Angiotensins (Ang1 and Ang2) and their receptor Tie2 regulate vascular remodeling and maturation (Eklund and Olsen, 2006). Ang1 is an agonist and Ang2 an antagonist of the Tie2 receptor tyrosine kinase. All three components have been found in PDR epiretinal membranes and in CNV membranes from AMD patients. Retinal Ang2 expression is increased in an animal model of oxygen-induced retinopathy (Hackett et al., 2000). Inhibition of the Tie2 receptor decreases retinal neovascularization in a mouse model of oxygen-induced retinopathy and laser-induced CNV in mice (Hangai et al., 2001). These studies demonstrate that the Ang/Tie2 signaling pathway plays a major role in pathologic retinal angiogenesis.

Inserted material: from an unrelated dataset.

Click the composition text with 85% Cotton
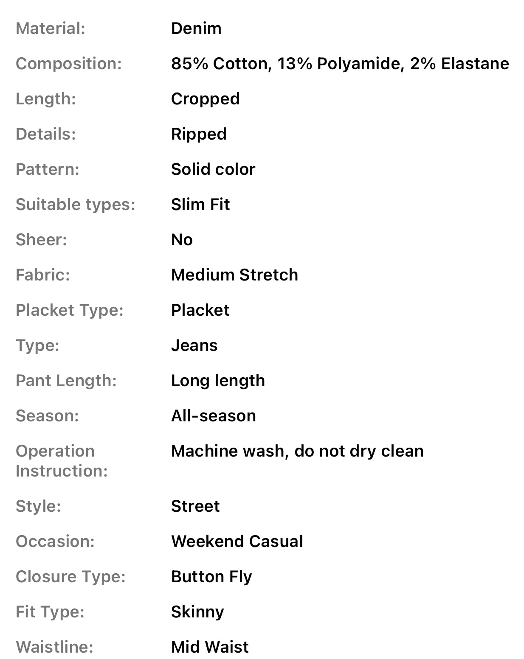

Platelet derived growth factor (PDGF) is involved in recruiting pericytes to the vascular endothelium and in stabilizing the vascular bed. There is a high ratio of pericytes to vascular endothelial cells in the retina, and loss of pericytes is a hallmark of diabetic retinopathy. Inhibition of PDGF decreases retinal pericyte number, making the retina more susceptible to oxygeninduced retinopathy (Wilkinson-Berka et al., 2004). Tissue specific PDGF and PDGF receptor deficient mice develop retinal microvascular abnormalities that resemble many features of diabetic retinopathy (Betsholtz et al., 2004).

In addition to vascular endothelial cells, CNV membranes contain trans-differenti- ated RPE cells that contribute to the fibrous component of the membrane. The presence of TGF-β and CTGF in these membranes may stimulate these myofibro-blasts to produce extracellular matrix and further promote angiogenesis (Watanabe et al., 2005b).